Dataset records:
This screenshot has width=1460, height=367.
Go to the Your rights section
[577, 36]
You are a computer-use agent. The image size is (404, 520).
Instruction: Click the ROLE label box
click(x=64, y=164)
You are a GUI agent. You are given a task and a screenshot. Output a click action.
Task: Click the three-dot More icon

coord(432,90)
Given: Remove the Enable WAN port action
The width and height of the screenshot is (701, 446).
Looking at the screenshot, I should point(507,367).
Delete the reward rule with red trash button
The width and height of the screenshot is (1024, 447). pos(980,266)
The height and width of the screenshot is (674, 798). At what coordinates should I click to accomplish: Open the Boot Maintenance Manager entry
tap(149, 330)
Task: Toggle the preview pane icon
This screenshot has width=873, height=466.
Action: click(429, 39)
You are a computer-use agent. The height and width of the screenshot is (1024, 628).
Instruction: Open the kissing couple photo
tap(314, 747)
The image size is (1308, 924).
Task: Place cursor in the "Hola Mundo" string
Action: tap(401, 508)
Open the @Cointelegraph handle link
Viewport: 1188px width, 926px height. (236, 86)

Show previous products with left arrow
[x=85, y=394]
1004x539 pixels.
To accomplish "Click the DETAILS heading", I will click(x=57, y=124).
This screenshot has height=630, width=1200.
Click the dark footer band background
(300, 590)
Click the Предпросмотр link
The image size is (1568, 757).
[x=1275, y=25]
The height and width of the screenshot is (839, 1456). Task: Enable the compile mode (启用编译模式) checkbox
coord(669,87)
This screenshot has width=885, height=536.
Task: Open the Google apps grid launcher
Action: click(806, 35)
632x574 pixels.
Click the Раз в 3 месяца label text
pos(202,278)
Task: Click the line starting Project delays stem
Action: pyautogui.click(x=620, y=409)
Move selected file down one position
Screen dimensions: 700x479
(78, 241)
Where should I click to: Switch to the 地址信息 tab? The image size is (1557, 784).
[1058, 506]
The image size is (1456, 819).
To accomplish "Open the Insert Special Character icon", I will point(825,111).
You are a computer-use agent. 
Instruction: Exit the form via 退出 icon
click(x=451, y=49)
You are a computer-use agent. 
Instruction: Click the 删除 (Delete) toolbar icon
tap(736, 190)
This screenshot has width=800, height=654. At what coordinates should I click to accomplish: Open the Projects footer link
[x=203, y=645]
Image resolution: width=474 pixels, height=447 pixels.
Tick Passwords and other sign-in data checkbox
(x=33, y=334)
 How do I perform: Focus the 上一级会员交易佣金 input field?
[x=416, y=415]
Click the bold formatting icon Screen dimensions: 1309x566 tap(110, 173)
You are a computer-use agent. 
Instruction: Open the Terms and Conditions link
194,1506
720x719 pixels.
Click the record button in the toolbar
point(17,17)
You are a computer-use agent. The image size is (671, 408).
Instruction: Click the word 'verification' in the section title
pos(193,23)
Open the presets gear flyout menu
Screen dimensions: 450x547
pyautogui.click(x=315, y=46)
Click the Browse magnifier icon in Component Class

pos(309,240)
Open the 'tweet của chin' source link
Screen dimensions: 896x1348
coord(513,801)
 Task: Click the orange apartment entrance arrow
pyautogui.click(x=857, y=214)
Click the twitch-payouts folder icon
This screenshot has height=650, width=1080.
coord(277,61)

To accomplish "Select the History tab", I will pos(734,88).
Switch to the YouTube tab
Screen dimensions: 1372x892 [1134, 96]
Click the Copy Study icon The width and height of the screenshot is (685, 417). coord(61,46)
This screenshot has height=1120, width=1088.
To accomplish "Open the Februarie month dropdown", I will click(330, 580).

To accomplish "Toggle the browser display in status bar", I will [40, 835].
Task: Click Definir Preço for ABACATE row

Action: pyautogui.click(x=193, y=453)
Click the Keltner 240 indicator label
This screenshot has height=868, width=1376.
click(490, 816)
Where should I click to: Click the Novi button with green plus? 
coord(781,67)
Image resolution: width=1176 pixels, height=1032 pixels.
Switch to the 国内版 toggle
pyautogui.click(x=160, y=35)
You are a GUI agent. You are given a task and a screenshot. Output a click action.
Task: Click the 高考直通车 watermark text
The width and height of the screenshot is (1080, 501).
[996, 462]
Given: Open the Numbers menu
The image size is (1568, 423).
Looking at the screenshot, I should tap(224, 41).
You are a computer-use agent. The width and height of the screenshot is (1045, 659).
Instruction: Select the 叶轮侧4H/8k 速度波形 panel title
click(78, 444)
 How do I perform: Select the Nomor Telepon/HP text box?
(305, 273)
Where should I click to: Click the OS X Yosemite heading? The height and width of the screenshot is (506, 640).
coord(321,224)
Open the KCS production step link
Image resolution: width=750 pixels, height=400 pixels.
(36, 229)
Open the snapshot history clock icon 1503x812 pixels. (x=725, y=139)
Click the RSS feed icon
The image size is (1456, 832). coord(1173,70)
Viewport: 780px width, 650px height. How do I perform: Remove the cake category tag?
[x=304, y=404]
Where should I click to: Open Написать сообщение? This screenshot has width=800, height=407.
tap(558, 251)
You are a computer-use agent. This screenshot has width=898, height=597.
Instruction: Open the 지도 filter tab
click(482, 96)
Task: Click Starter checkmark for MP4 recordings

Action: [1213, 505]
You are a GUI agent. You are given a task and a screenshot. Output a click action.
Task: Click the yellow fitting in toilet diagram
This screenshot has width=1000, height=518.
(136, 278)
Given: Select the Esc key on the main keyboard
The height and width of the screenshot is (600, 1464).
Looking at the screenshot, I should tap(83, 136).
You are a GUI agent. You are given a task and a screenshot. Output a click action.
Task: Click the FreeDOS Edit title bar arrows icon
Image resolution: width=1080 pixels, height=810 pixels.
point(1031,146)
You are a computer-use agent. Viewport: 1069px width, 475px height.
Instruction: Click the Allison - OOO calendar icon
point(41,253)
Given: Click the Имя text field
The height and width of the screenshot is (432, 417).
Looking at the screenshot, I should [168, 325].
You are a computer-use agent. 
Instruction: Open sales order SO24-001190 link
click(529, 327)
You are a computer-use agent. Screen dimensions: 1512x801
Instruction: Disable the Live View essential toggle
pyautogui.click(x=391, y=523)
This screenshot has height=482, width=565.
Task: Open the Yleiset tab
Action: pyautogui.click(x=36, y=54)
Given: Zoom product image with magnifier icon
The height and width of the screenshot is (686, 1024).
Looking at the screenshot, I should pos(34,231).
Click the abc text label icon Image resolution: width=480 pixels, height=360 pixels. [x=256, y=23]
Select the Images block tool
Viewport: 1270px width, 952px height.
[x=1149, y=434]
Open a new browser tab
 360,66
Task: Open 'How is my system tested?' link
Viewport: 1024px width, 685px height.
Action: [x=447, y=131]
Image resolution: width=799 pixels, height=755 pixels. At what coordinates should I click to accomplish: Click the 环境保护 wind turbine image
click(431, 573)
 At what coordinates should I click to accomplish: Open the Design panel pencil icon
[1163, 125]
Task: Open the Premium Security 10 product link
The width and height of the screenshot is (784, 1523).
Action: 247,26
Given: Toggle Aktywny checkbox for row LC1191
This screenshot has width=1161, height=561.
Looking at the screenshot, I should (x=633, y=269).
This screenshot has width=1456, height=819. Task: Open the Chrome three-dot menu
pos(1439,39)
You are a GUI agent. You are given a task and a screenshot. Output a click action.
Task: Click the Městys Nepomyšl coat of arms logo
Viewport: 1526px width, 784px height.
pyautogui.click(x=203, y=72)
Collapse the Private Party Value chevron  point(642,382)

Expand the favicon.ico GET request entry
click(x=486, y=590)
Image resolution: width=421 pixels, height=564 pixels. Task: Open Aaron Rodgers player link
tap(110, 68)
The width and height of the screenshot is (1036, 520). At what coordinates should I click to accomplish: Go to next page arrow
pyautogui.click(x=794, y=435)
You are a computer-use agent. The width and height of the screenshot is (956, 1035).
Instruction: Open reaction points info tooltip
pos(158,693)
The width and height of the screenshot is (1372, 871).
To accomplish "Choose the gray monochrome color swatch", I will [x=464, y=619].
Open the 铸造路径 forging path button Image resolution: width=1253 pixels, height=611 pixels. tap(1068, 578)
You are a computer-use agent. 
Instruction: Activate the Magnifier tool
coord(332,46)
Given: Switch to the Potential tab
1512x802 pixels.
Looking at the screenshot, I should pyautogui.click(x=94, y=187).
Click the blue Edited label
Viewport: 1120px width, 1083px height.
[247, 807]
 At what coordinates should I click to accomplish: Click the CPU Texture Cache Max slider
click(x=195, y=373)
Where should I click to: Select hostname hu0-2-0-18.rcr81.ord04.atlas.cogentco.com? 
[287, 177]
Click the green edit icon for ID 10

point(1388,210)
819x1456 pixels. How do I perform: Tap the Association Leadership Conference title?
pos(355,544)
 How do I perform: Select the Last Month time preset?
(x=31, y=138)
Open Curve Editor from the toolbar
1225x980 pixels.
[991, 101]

■ **SHORT TASK**: Write out the lines above verbatim, from the line containing "Open a new browser tab" through the line containing "click(431, 573)", both included.

■ **RESPONSE FOR THIS EXERCISE**:
Open a new browser tab
 360,66
Task: Open 'How is my system tested?' link
Viewport: 1024px width, 685px height.
Action: [x=447, y=131]
Image resolution: width=799 pixels, height=755 pixels. At what coordinates should I click to accomplish: Click the 环境保护 wind turbine image
click(431, 573)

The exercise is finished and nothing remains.